“None there are to believe how long I have lived, or how long I have waited, while uncounted millions of little mortal men have strutted the earth, and bred like the pigs they are, and slew and slew, and so much of the Old Knowledge was lost that what remains-in the hands of these ‘Druids’-is but the ghost of the shadow of the shadow of what I know! But I have LIVED, I have remained on this earth in this dimension, whilst others died and returned scores of times. And now… at last I will have my vengeance, after a hundred and eighty centuries.”

The risen dead man looked about, ruminating. “First I must be invited to leave this isle, for still I am bound here by the old spell. But… I shall come to thee, you who men know now as Cormac mac Art of Connacht in Eirrin! I… will… have… my… VENGEANCE!”

And as the tall and cadaverous figure in the night-dark robe hurled aloft both arms amid a flapping of full tapering sleeves, the eyes and lips of his visage seemed to waver and vanish, to be replaced for an instant by a ghastly, grinning, chalk-white skull!

The most powerful and dedicatedly evil sorcerer in the world’s history was loose again on the face of the earth.

Chapter One:

Eight-and-twenty Picts

Sped by strong hands at its ten banks of oars, the hide-covered ship-or long boat-clove the water as though with good wind behind. Yet its blue sail was furled, for no air stirred the sea that basked so lazily in the sun betwixt Britain and Eirrin. Only where the ship passed was the blue-green water disturbed; it foamed cloud-white along the little ship and for a short distance in its wake.

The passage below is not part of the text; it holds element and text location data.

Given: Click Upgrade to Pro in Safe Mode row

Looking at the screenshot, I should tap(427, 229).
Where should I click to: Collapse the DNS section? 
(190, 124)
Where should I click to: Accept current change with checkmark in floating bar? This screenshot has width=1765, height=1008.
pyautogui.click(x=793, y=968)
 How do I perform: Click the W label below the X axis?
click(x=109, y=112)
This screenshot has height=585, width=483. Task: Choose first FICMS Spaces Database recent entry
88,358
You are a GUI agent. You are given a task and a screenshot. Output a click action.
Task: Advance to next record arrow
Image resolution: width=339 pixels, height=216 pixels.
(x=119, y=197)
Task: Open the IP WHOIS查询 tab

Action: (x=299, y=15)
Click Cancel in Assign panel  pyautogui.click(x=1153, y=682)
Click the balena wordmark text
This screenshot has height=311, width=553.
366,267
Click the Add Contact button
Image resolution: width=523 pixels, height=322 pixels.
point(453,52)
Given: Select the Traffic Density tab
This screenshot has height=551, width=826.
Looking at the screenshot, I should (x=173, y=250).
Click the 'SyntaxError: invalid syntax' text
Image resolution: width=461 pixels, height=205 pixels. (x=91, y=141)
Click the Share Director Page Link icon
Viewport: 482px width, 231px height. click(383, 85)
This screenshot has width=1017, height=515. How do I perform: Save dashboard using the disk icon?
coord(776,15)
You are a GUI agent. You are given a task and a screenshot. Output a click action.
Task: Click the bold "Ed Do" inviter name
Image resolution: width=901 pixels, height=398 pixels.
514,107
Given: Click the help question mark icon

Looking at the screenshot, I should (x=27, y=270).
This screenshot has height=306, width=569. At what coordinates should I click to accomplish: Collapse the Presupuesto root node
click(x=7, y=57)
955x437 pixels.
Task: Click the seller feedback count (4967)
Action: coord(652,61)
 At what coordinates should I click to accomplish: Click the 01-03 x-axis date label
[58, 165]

The men at the oars had set aside their helmets, some of which sprouted horns, while one was decorated with feathers and still another trailed a horsehair plume after the Roman fashion. Long was the hair of these men, plaited or caught back by a thong, and there was but one among the crew of that lone vessel whose locks were more dark than the colour of new copper. Some of the oarsmen were daubed on face and arms with blue paint or dye. Others wore no such paint, though the face of one huge-armed fellow was etched with a scar so fierce it might have been mistaken for a red dye, only slightly faded.